We argue here that this focusing effect at frontier minima is accompanied by a finite width $w_{AB}$ and impedes the diffusive mixing at the frontier in a way that depends strongly on the strength of number fluctuations.

\begin{figure}[!t] 
    \includegraphics[width=0.99\linewidth]{fig5.pdf}
    \caption{
    \textbf{Frontier undulations alter interface broadening}:\label{fig:undul} 
        Concentration profiles at three different times $t$ for neutral interactions $\epsilon =0$.
        Initially, the colony height has an imposed long wavelength $\cos(x/L_X)$ undulation. 
        In (a) and (b), the $AB$(i.e. blue/red)-interface is initially positioned as a step function at the minimum and maximum of the cosine function.
        Note the squeezing of the interface width at the frontier in (a), as opposed to the broadening of the frontier interface width in (b).
        (c) An $AB$-interface initially positioned off center from cosine indentation is attracted to the minimum of the slowly relaxing cosine undulation.
        Parameters same as in Fig.~\ref{fig:FKPP}, but no-flux boundary conditions in the $x$-, and $y$-direction, so that we can focus on a single interface.
    } 
\end{figure}
First, we demonstrate this focusing effect with deterministic dynamics (corresponding to the limit $\bar{N}_T \rightarrow \infty$, with no number fluctuations), where we perturb the initial colony height with a cosine undulation.
As this height perturbation slowly decays away, the focusing can be seen when the genetic interface remains at the minimum, see Fig.~\ref{fig:undul}(a). However, the interface at the frontier is much sharper than the usual diffusion broadening we find deep down in the bulk. 
In sharp contrast, when the genetic interface is positioned exactly at a maximum, it remains there but broadens faster than in the bulk, see Fig.~\ref{fig:undul}(b).
The tendency of the genetic interface to drift downhill towards frontier minima, with biased motion in the $x$-direction, is illustrated in Fig.~\ref{fig:undul}(c). Here, we initialized the genetic interface half way between the minimum and the maximum of the long-wavelength undulation embodied in the initial condition. 
First, the interface drifts downhill and broadens along the way. However, once it reaches the minimum, it gets squeezed at the minimum while the cosine perturbation of the frontier slowly decays away.

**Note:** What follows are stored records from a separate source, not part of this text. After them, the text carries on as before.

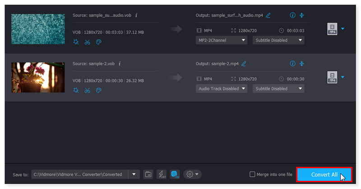
Task: Click the Save to path field
Action: 79,175
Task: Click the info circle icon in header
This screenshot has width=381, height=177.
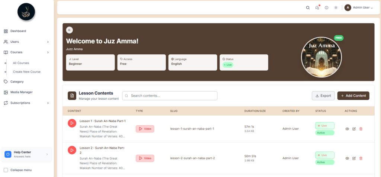Action: [x=327, y=7]
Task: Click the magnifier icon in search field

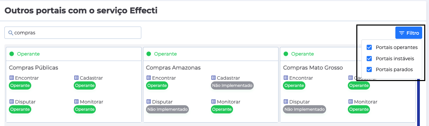Action: (x=11, y=33)
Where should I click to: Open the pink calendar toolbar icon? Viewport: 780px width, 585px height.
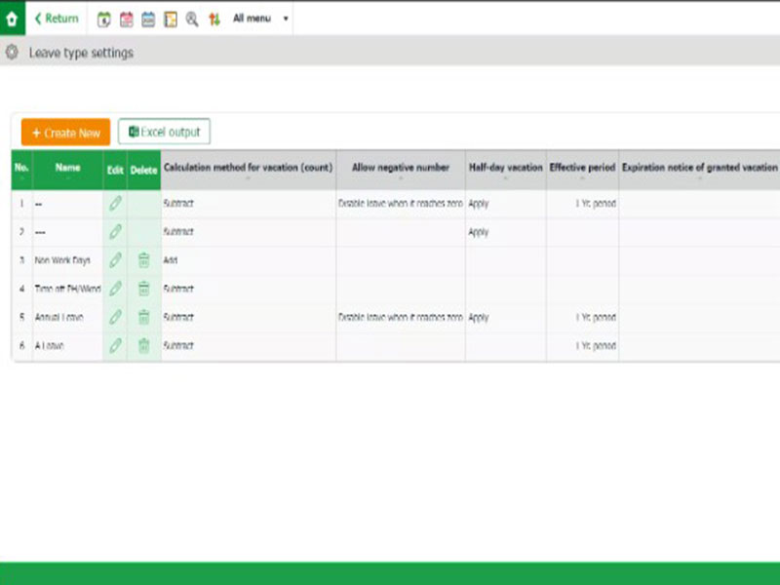pyautogui.click(x=127, y=19)
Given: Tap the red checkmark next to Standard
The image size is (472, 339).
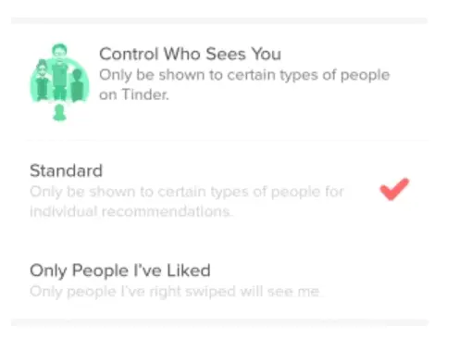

Importantly, when the frontier is forced to be flat with similar lattice models to those described above, the genetic interface at the frontier broadens in the same way as it does in the bulk; see Appendix~E.
Thus undulations, whether imposed artificially or the result of number fluctuations, are crucial for the squeezed interface widths we find in our simulations. 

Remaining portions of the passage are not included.